"Apakah yang aku lakukan sudah benar?"
"Semoga saja setelah aku sampai di terminal, aku mendapatkan bis langsung ke terminal." pikir Naira.
Naira berlari melewati gerbang tinggi rumah Rendra. Tidak peduli hari sudah sore, kondisi alam pun sedang tidak baik. Perjalanan menuju kampung Naira pun cukup jauh. 2 jam perjalanan ketika kondisi jalanan lancar tanpa macet dari kota ke kampung Naira.
Namun karena di tengah jalan hujan.

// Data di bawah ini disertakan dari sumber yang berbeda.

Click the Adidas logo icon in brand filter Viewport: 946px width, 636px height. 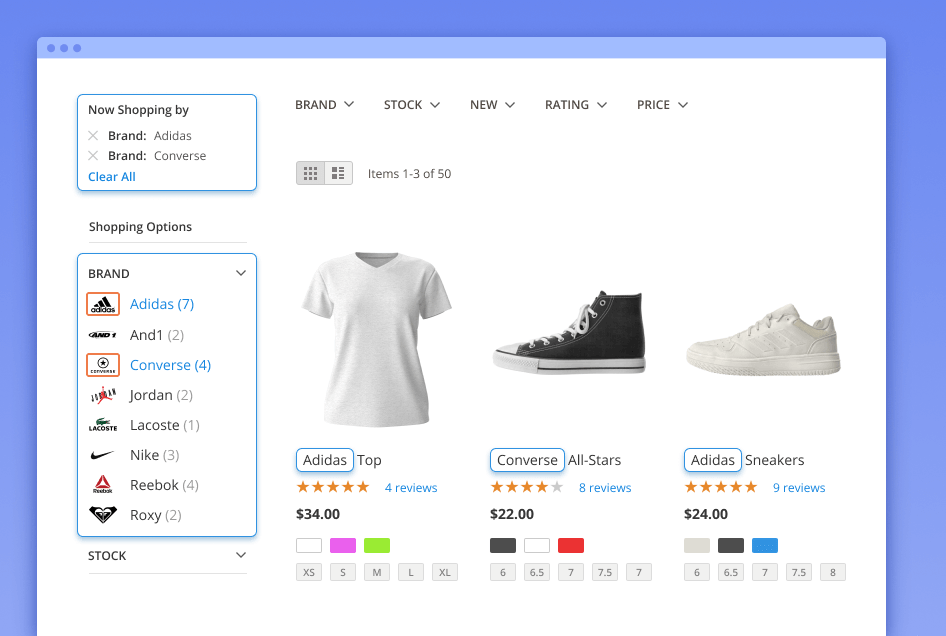tap(103, 304)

Naira memutuskan untuk berteduh terlebih dahulu.
Hingga pukul 8 malam Naira baru sampai. Namun, bukan sambutan hangat yang ia dapatkan. Naira malah di usir oleh ibunya untuk kembali ke rumah Rendra.
"Kembali ke rumah suamimu!" titah ibu Naira dengan tegas.

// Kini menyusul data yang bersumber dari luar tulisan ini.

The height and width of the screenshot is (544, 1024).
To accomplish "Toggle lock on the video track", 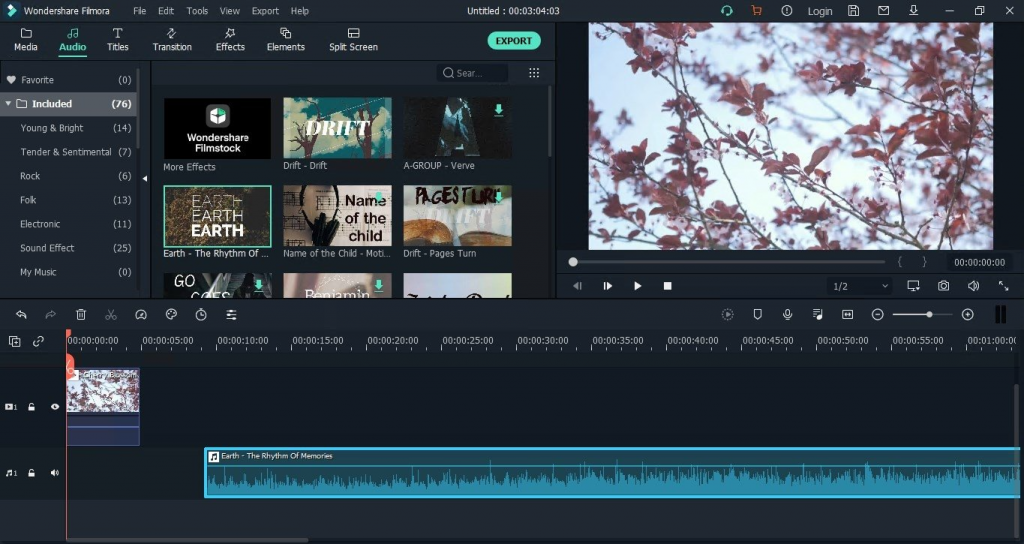I will pos(32,407).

Namun, Naira menggelengkan kepalanya. menolak apa yang ibunya perintahkan. Naira tidak ingin kembali pada suaminya. "Ibu. Aku sudah bilang, dia itu pria jahat Bu, tidak punya perasaan. Dia akan meninggalkan aku setelah aku melahirkan anaknya." Naira mohon izinkan Naira masuk." Dengan kondisi yang lelah dan juga kedinginan Naira memohon kepada Ratih untuk masuk ke dalam rumah.
"Naira!" sentaknya kesal.
"Kamu itu sekolah tinggi-tinggi. Tidak baik bersikap kabur-kaburan seperti ini. Banyak yang menikah lebih muda dari kamu. Tapi mereka gak ada drama yang namanya kabur setelah sehari menikah. Tidak ada, Naira." Ratih marah pada Naira atas sikapnya yang seperti anak-anak.

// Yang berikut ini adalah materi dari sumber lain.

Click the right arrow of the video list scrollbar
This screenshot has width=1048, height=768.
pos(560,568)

Naira menangis mendengar ucapan Ibunya. Niatnya pulang. Ia ingin ibunya membelanya. Bukan dimarahi.
"Ibu."
"Sudah! Naira." Sentak Ratih. "Jangan bersikap seperti anak kecil. Besok, kami akan mengantar kamu kembali ke rumah suamimu."
Naira menggelengkan kepalanya. Dia menolak.
"Naira gak mau, Bu. Naira gak mau," Isak tangis Naira. Ia memegang tangan ibunya sambil berlutut. Memohon pada ibunya agar tidak mengembalikan dirinya ke rumah suaminya.
"Jangan mempermalukan, Ayah. Naira," tiba-tiba saja Ayah Naira datang. Pak Rahmat berdiri di depan pintu.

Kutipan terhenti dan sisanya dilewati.